## [Document section]
▬▬▬▬▬▬
The optimizer is again operated using the adjusted constraint. This
is repeated until an enhanced fluid flow rate allocation is
determined.
[0011] In some embodiments, non-convergence of the optimizer is
determined. At least one system constraint is adjusted and the
optimizer is again operated. This is repeated until the optimizer
converges.
[0012] In some embodiments, the optimizer includes successive
quadratic programming. A value of a Lagrange multiplier associated
with at least one system constraint is determined as a result of
the successive quadratic programming. The value of the Lagrange
multiplier can be used to determine a sensitivity of the production
system to the at least one constraint.
[0013] Other aspects and advantages of the invention will be
apparent from the following description and the appended
claims.
BRIEF DESCRIPTION OF THE DRAWINGS
[0014] FIG. 1 shows an example of a plurality of wellbores coupled
to various surface facilities.
[0015] FIG. 2 is a flow chart showing operation of one embodiment
of the invention.
DETAILED DESCRIPTION
[0016] FIG. 1 shows one example of a petroleum production system.
The production system in FIG. 1 includes a plurality of wellbores
W, which may penetrate the same reservoir, or a plurality of
different subsurface petroleum reservoirs (not shown). The
wellbores W are coupled in any manner known in the art to various
surface facilities. Each wellbore W may be coupled to the various
surface facilities using a flow control device C, such as a
controllable choke, or similar fixed or variable flow restriction,
in the fluid coupling between each wellbore W and the surface
facilities. The flow control device C may be locally or remotely
operable.
[0017] The surface facilities may include, for example, production
gathering platforms 22, 24, 26, 28, 30, 32 and 33, where production
from one or more of the wellbores W may be collected, stored,
commingled and/or remotely controlled. Control in this context
means having a fluid flow rate from each wellbore W selectively
adjusted or stopped. Fluid produced from each of the wellbores W is
coupled directly, or commingled with produced fluids from selected
other ones of the wellbores W, to petroleum fluid processing
devices which may include separators S. The separators S may be of
any type known in the art, and are generally used to separate gas,
oil and sediment and water from the fluid extracted from the
wellbores W. Each separator S may have a gas output 13, and outputs
for liquid oil 10 and for water and sediment 12. The liquid oil 10
and water and sediment 12 outputs may be coupled to storage units
or tanks (not shown) disposed on one or more of the platforms 22,
24, 26, 28, 30, 32 and 33, or the liquid outputs 10, 12 may be
coupled to a pipeline (not shown) for transportation to a location
away from the wellbore W locations or the platforms 22, 24, 26, 28,
30, 32 and 33. The gas outputs 13 may be coupled directly, or
commingled at one of the platforms, for example platform 26, to
serial-connected compressors 14, 16, then to a terminal 18 for
transport to a sales line (not shown) or to a gas processing plant
20, which may itself be on a platform or at a remote physical
location. Gas processing plants are known in the art for removing
impurities and gas liquids from "separated" gas (gas that is
extracted from a device such as one of the separators S). Any one
or all of the platforms 22, 24, 26, 28, 30, 32 and 33 may also
include control devices (not shown) for regulating the total amount
of fluid, including gas, delivered from the respective platform to
the separator S, to the pipeline (not shown) or to the compressors
14, 16. It should be clearly noted that the production system shown
in FIG. 1 is only an example of the types of production systems and
elements thereof than can be used with the method of the invention.
▬▬▬▬▬▬
## [Data provided]
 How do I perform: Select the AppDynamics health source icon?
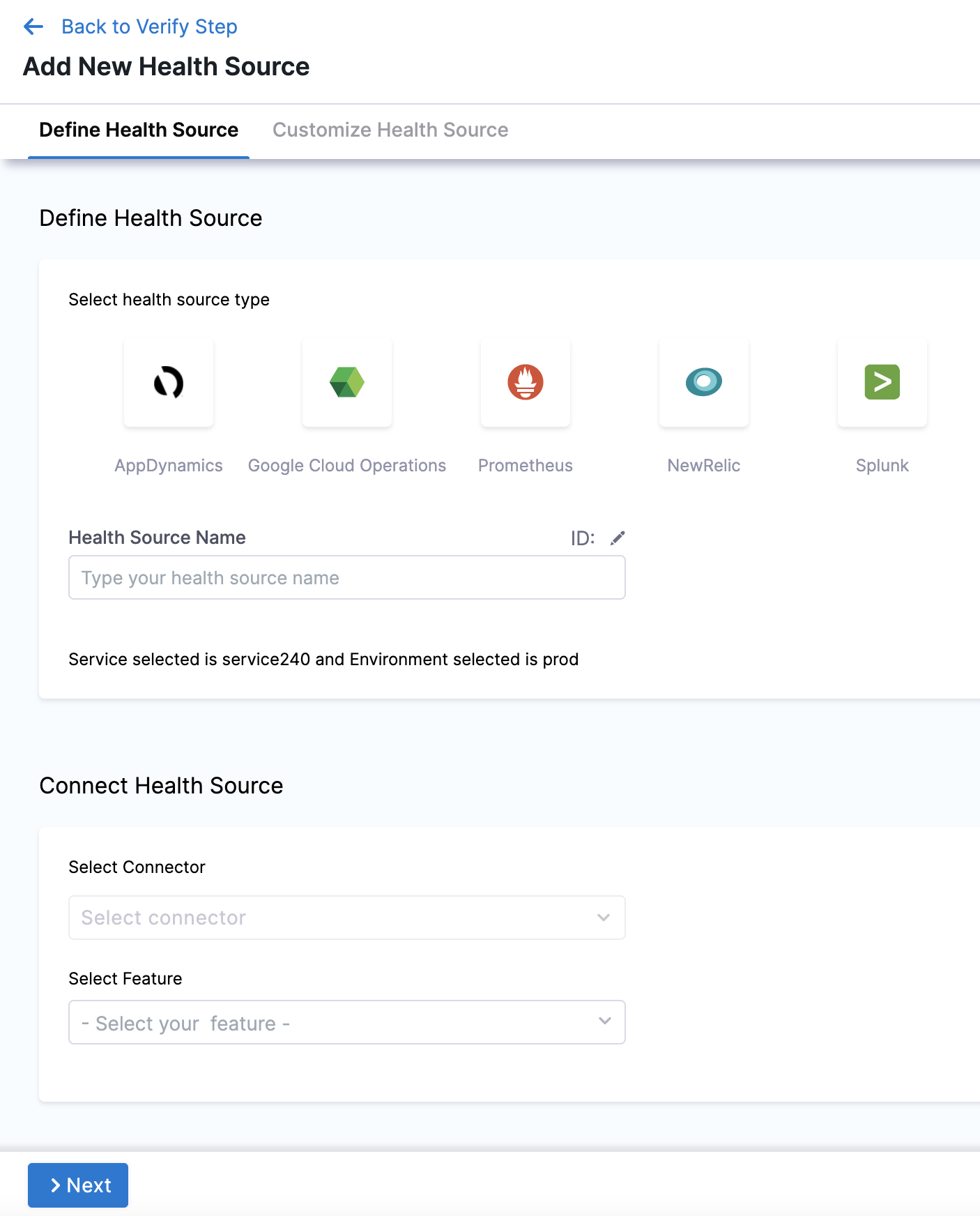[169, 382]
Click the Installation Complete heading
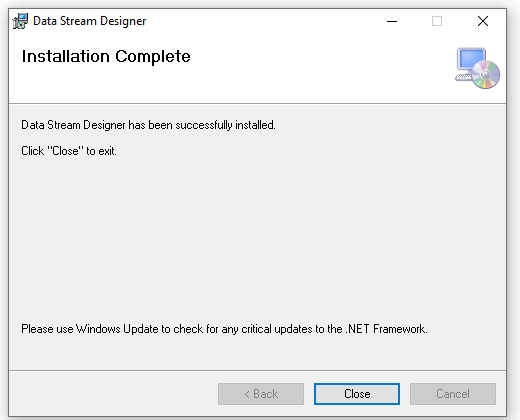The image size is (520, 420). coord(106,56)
▬▬▬▬▬▬
## [What this exercise asks]
**a)** Answer these questions using the petroleum production excerpt:
(i) What does FIG. 2 show?
(ii) What can the value of the Lagrange multiplier be used to determine?
(iii) What outputs may each separator S have?
**b)** Go on with the petroleum production excerpt, starting right after its final sentence.
The lines have no connection to the petroleum production excerpt.

## [Outputs in order]
**a)**
(i) A flow chart showing operation of one embodiment of the invention.
(ii) A sensitivity of the production system to the at least one constraint.
(iii) A gas output 13, an output for liquid oil 10, and an output for water and sediment 12.

**b)**
The method of the invention only requires that the fluid flow
characteristics of each component in any production system be able
to be modeled or characterized so as to be representable by an
equation or set of equations. "Component" in this context means
both the wellbores W and one or more components of the surface
facilities. Accordingly, the invention is not intended to be
limited to use with a production system that includes or excludes
any one or more of the components of the system shown in FIG.
1.
[0018] In a production system, such as the one shown in FIG. 1, as
some of the wellbores W are operated to extract particular amounts
(at selected rates) of fluid from the one or more subsurface
reservoirs (not shown), various quantities of gas, oil and/or water
will flow into these wellbores W at rates which may be estimated by
solution to reservoir mass and momentum balance equations. Such
mass and momentum balance equations are well known in the art for
estimating wellbore production. The fluid flow rates depend on
relative fluid mobilities in the subsurface reservoir and on the
pressure difference between the particular one of the wellbores W
and the reservoir (not shown). As is known in the art, as any one
or more of the wellbores W is selectively controlled, such as by
operating its associated flow control device C, the rates at which
the various fluids are produced from each such wellbore W will
change, both instantaneously and over time. The change over time,
as is known in the art, is related to the change in pressure and
fluid content distribution in the reservoir as fluids are extracted
at known rates. These changes in fluid flow rates may also be
calculated using mass and momentum balance equations known in the
art. Such changes in fluid flow rates will have an effect on
operation of the various components of the surface facilities,
including for example, the compressors 14, 16, and the separators
S. As will be further explained, a method according to the
invention seeks to optimize one or more selected production system
performance parameters with respect to both fluid extracted from
the one or more subsurface reservoirs (not shown) and with respect
to operation of the surface facilities.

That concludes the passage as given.